Paul talked about this in 1 Corinthians 10: 25-29:

 25 Eat whatever is sold in the meat market without raising any question on the ground of conscience, 26 for "the earth and its fullness are the Lord's." 27 If an unbeliever invites you to a meal and you are disposed to go, eat whatever is set before you without raising any question on the ground of conscience. 28 But if someone says to you, "This has been offered in sacrifice," then do not eat it, out of consideration for the one who informed you, and for the sake of conscience— 29 I mean the other's conscience, not your own. For why should my liberty be subject to the judgment of someone else's conscience?


Paul allowed the eating of all food unless it harmed the conscience of someone else because the prepared food had been offered in sacrifice. Did he say this about chicken? I think chicken must have been included in foods that had been sacrificed. In fact both Mishnah Avodah Zarah 1:5 and Tospehta Avodah Zarah 1:21 note that roosters were sacrificed and so they could not be sold to Gentiles unless certain conditions were met. In the Mishnah,

R. Judah says, "One may sell him a white rooster along with other roosters. If it is alone, he cuts its toe; and one may sell him that which cannot be sacrificed imperfect for idolatrous worship."

And in the Tosephta it states,

"One sells to him a white rooster among many roosters", R. Judah says. About what things is this said? When (the Gentile) said to him, "sell me a rooster", without specifying what it is for. If he expressly stated to him that he wants it because he is sick or for a banquet for his son, behold, this is permitted.

So chickens were sacrificed by Gentiles and Jews could not sell them chickens to sacrifice, though if someone was sick and the Gentiles wanted to make a nice chicken soup, or there was going to be a banquet, with delicious roasted chicken, even Jews were allowed to sell Gentiles these fine birds. While Paul is not concerned with whether the chicken was prepared according to the kosher laws, he is concerned that Christians not participate in idolatry.

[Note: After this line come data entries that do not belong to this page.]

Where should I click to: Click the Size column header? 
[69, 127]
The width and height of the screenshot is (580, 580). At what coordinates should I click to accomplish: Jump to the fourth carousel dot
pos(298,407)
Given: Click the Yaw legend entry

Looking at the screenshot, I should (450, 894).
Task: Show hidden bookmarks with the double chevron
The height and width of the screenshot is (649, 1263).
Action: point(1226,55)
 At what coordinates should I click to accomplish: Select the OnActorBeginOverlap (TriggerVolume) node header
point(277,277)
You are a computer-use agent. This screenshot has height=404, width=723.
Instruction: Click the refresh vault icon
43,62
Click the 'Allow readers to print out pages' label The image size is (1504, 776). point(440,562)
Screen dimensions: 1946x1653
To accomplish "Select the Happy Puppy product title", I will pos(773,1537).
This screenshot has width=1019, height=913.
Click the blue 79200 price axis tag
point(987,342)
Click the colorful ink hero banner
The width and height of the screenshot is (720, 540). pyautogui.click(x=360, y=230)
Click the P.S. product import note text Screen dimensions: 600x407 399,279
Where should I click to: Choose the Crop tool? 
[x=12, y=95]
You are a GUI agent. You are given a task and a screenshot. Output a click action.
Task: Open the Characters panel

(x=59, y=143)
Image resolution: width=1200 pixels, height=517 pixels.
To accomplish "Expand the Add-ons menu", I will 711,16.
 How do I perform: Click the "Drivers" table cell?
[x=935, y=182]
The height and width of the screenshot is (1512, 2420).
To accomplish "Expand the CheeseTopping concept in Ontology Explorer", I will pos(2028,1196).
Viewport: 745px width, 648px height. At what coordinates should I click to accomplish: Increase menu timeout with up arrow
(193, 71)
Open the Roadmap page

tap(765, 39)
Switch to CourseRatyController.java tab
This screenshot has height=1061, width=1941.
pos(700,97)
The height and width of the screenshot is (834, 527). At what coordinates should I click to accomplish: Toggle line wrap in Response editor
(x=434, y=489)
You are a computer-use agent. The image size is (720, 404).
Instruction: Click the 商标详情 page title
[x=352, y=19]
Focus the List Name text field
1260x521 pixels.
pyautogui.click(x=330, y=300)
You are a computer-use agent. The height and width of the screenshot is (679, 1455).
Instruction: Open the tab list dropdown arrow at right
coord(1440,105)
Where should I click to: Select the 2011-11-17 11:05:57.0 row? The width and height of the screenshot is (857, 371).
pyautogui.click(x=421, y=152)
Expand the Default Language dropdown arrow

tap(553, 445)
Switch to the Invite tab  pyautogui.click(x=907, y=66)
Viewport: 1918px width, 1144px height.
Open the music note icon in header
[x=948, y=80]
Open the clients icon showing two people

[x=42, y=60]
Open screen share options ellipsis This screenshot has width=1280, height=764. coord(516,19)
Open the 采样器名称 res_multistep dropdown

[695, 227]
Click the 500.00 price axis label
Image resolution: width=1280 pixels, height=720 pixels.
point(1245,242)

Unless chickens were sacrificed and the host of the meal told you about it, Christians could freely eat these chickens.  It does not seem that the beliefs of the one who prepares the food, chicken included, has any bearing on whether the food itself can be consumed. Whether one eats the food or not, Paul suggests, ought to be according to the dictates of the conscience of the individual person. He ends by saying, in 1 Corinthians 10: 31-32, “So, whether you eat or drink, or whatever you do, do everything for the glory of God.  Give no offense to Jews or to Greeks or to the church of God.”


This is as much of the paper as I can bear to reproduce here; Abstemious goes on and on in this vein for some time. I am not certain that the Bible has a lot to say about chicken, but then again, maybe it does.

John W. Martens

Follow me on Twitter @Biblejunkies


[1] There have been a number of scholars who have argued in America that “fried food at state fairs” does not fall under these guidelines; that is possible, but I can find no biblical reference to support the claim.